Le Saint-Esprit nous associe à lui, il communique une participation de ce qu’il est, à savoir l’Amour du Père et du Fils. L’Esprit nous unit à Dieu par l’amour, car il est lui-même l’Amour de Dieu, et c’est pourquoi il donne la vie. Ainsi, le Saint-Esprit comme Don et donné. Il y a deux relation : la relation d’origine qu’il faut connaître dans le Don divin. Le nom Don est un nom personnel, une distinction personnelle « Don du donateur » (Don du Père et du Fils) et la relation à l’endroit de celui qui le reçoit. Dans la vie de la grâce, nous ne recevons pas seulement des effets du Saint-Esprit mais nous recevons le Saint-Esprit en personne. Elle implique la doctrine de l’image de Dieu en l’homme.

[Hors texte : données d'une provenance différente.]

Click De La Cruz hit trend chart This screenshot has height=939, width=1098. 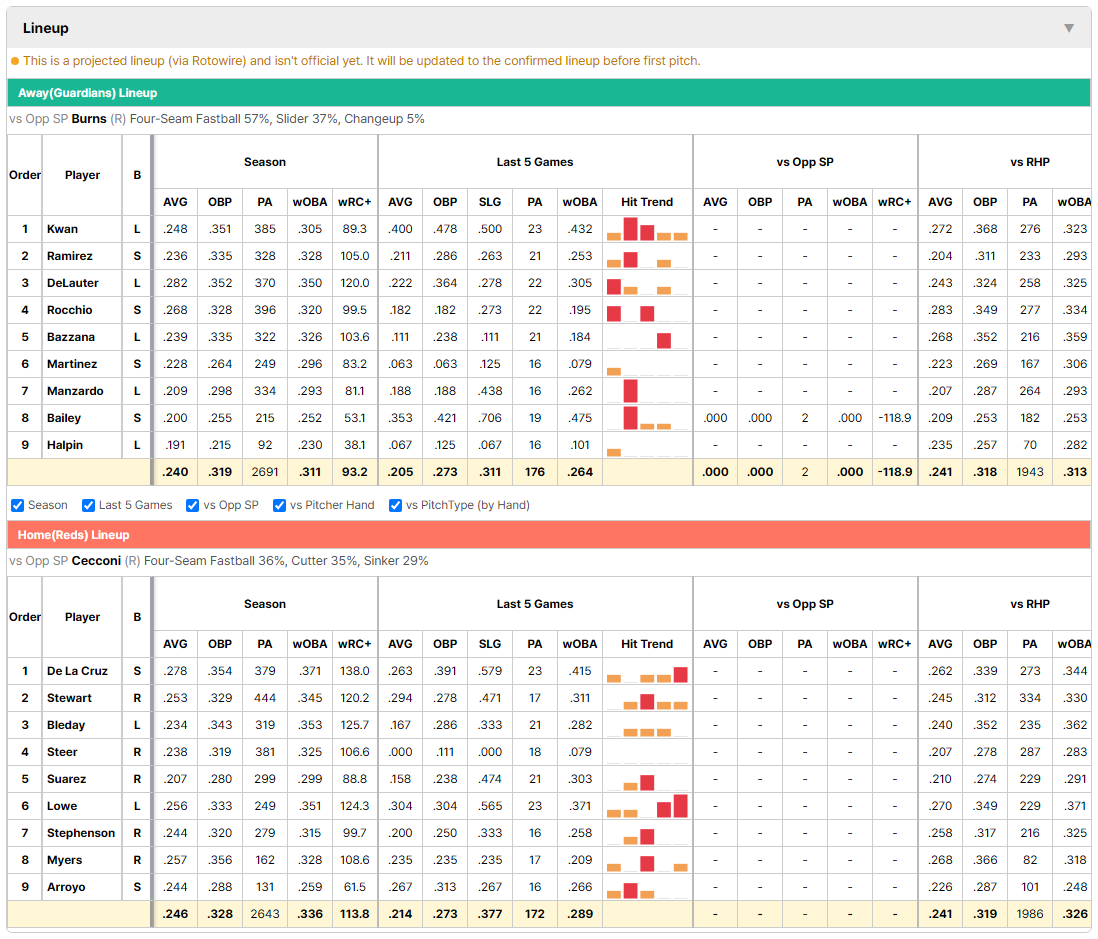[x=646, y=671]
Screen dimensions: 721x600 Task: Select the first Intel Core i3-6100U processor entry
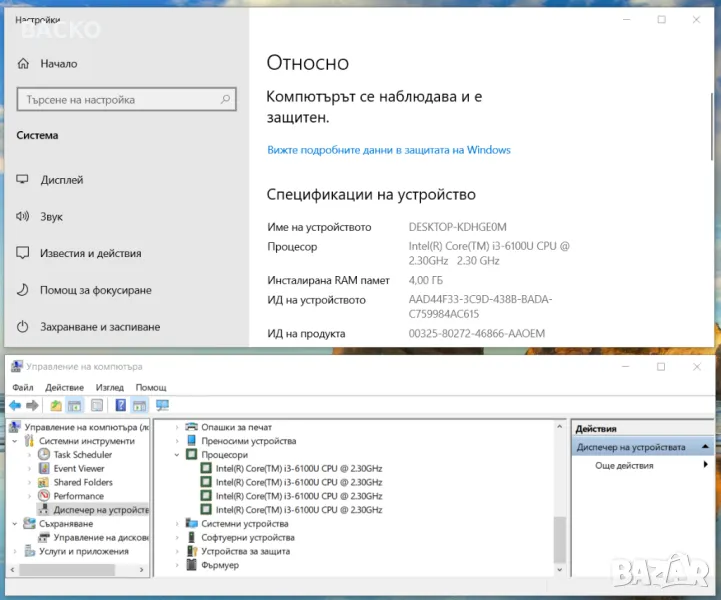298,468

c. L’amitié divine procurée par le Saint-Esprit
Le Saint-Esprit donne aux Hommes la charité qui leur permet d’aimer Dieu et de devenir les amis de Dieu, il est la source de tous les bienfaits divins. La charité de Dieu peut être saisie de deux façons : soit comme la charité par laquelle Dieu nous aime, soit comme charité par laquelle nous aimons Dieu.
Le Saint-Esprit, l’Amour en personne, communique son impulsion, il pousse, met en action suscite avec vigueur. Sa procession est manifestée par l’analogie du mode de présence de l’être spirituel à lui-même. Cette approche révèle sa fécondité pour manifester la procession éternelle de personne, leur envoie aux hommes et sa habitation dans le cœur des saints. Avec le Saint-Esprit, le Père et le Fils viennent faire leur demeure chez ceux qui la grâce a saisis en raison de l’habitation du Saint-Esprit car « L’être aimé se trouve dans celui qui aime ». La présence d’amour se trouve au don du Saint-Esprit dans la grâce. Elle comporte deux faces : la présence de la Trinité au saints et la présence des saints à Dieu Trinité. La Trinité habite dans les saints par l’envoi du Fils et du Saint-Esprit. Dieu Trinité se rend présent à l’homme qui adhère à lui en le connaissant, par la foi vive et la charité. Le Saint-Esprit établie les hommes dans l’amitié divine et les rend contemplateur de Dieu, leur donnant, par cette contemplation, de demeure avec Dieu.
Conclusion
La doctrine sur la personne du Saint-Esprit nous a permis de constater la propriété de l’Esprit Saint au sein de la Trinité. En théologie latine, l’Esprit est l’Amour personnel dans la Trinité, non au titre de substance divine (qui est commune à toute la Trinité) mais comme ce que l’Amour cause dans l’être aimé. Si le Saint-Esprit est la communion du Père et du Fils, il agit en conséquence par rapport à la Création : par lui, le don par excellence (cf. Rm 5, 5), nous sommes rendus capables de communion avec Dieu et entre nous.
Bibliographie
- Thomas d’Aquin, Somme de Théologie, Ia, q. 36-38.
- Emery G., :
➢ Cours « Dieu Trinité », Fribourg, 2003-2004.
➢ La théologie trinitaire de Saint Thomas d’Aquin, Cerf, Paris, 2004, p.263-308.